Task instructions: Rewrite the records as a JSON list of strings, one string per line and with blank lines omitted, covering only the lines from the one containing "889x500 pixels. How" through the end of the records, inclusive.

++++++++++

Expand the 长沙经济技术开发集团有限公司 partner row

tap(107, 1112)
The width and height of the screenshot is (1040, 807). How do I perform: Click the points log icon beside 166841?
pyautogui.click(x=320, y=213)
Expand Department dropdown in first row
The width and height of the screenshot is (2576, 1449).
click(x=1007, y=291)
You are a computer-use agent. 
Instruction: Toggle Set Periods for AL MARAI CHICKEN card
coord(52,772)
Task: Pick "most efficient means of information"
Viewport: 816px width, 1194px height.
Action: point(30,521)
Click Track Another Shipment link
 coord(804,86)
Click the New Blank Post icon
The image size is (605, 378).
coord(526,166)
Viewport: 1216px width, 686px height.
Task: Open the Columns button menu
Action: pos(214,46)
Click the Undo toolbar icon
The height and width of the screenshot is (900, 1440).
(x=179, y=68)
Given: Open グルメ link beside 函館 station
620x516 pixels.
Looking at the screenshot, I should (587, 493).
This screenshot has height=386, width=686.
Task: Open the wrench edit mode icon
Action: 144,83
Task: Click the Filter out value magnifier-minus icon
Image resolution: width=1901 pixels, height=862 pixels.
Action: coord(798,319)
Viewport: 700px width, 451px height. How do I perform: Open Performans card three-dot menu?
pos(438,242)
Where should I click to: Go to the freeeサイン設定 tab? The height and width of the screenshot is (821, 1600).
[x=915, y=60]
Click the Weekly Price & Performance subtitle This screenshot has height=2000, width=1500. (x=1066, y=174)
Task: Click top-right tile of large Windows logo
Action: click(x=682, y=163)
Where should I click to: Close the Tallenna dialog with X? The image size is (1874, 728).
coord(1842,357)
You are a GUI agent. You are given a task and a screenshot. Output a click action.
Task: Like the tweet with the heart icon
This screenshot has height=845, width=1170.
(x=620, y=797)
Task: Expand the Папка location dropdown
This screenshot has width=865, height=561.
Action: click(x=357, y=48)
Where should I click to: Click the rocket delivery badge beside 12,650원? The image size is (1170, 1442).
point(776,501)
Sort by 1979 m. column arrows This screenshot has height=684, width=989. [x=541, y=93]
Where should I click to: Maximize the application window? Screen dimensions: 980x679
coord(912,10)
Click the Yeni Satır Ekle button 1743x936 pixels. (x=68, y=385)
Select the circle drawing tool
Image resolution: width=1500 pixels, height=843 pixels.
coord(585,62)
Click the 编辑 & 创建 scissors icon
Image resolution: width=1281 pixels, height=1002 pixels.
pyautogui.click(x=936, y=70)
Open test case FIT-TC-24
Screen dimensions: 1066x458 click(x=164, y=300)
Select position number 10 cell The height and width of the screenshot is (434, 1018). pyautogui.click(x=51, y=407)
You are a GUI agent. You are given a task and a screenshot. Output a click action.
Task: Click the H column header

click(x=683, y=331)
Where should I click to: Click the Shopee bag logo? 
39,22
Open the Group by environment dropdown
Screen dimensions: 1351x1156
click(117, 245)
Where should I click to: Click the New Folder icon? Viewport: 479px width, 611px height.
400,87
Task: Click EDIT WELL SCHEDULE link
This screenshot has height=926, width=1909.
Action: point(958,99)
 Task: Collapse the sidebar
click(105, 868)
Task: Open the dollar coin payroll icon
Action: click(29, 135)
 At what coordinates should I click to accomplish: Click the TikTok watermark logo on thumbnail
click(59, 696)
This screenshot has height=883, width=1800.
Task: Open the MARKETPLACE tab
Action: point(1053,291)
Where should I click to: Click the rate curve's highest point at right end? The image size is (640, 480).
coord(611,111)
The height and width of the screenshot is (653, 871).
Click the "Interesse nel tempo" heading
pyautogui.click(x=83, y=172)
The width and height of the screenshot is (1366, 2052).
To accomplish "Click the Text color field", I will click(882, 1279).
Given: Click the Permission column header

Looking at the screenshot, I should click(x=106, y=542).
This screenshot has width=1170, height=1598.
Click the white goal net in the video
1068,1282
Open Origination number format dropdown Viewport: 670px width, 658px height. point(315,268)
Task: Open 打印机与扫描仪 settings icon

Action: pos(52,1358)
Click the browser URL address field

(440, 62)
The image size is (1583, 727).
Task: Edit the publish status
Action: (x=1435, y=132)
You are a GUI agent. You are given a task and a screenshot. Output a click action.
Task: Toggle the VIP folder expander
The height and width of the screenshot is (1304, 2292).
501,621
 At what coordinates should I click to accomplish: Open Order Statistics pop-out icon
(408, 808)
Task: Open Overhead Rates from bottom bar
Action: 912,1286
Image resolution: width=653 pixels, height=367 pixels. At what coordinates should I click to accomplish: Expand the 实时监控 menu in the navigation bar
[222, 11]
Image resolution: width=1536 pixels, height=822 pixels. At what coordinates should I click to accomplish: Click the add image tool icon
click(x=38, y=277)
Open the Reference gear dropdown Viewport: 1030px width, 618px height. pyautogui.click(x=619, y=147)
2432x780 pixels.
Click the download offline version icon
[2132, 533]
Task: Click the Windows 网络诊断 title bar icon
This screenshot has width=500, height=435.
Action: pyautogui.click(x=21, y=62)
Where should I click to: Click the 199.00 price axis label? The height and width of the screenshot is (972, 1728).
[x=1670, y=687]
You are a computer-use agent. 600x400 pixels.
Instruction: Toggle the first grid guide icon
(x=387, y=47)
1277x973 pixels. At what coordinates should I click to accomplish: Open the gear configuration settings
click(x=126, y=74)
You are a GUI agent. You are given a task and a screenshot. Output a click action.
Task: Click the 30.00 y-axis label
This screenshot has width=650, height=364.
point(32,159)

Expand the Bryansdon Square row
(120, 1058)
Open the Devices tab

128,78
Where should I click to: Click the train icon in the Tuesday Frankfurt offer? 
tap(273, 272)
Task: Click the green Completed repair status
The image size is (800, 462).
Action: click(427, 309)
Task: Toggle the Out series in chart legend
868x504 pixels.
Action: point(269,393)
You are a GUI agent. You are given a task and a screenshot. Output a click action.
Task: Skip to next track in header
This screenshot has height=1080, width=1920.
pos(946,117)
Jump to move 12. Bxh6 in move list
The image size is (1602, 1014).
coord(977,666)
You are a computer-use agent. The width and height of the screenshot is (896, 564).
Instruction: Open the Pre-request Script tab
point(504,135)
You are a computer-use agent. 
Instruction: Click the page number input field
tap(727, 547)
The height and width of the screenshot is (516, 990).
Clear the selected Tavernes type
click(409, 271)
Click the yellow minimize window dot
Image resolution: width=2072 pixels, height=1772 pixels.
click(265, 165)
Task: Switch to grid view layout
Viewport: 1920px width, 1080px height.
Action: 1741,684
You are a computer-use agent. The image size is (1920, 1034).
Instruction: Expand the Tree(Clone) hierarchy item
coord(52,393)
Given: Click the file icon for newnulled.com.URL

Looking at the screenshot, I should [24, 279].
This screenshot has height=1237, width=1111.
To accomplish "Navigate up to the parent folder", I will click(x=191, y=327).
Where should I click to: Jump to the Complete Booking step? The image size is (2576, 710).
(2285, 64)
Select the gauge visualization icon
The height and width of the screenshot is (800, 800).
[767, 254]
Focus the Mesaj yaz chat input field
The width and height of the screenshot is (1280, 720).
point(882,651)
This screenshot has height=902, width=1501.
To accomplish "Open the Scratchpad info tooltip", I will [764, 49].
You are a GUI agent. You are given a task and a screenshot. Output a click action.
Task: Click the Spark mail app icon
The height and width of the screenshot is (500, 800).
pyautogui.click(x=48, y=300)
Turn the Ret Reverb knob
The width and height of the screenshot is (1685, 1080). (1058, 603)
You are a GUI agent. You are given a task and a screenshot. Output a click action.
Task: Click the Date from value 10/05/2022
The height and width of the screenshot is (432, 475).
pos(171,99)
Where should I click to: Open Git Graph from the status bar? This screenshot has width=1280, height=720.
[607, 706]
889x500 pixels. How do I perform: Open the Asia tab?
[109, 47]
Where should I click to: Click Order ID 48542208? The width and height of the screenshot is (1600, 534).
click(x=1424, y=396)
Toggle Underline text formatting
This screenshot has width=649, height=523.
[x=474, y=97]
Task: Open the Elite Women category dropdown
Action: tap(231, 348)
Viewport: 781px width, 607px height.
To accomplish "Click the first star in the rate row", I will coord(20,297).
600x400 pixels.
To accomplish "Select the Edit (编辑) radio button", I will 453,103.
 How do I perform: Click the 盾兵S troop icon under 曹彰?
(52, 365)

++++++++++

Task output:
[
  "889x500 pixels. How do I perform: Open the Asia tab?",
  "[109, 47]",
  "Where should I click to: Click Order ID 48542208? The width and height of the screenshot is (1600, 534).",
  "click(x=1424, y=396)",
  "Toggle Underline text formatting",
  "This screenshot has width=649, height=523.",
  "[x=474, y=97]",
  "Task: Open the Elite Women category dropdown",
  "Action: tap(231, 348)",
  "Viewport: 781px width, 607px height.",
  "To accomplish \"Click the first star in the rate row\", I will coord(20,297).",
  "600x400 pixels.",
  "To accomplish \"Select the Edit (编辑) radio button\", I will 453,103.",
  " How do I perform: Click the 盾兵S troop icon under 曹彰?",
  "(52, 365)"
]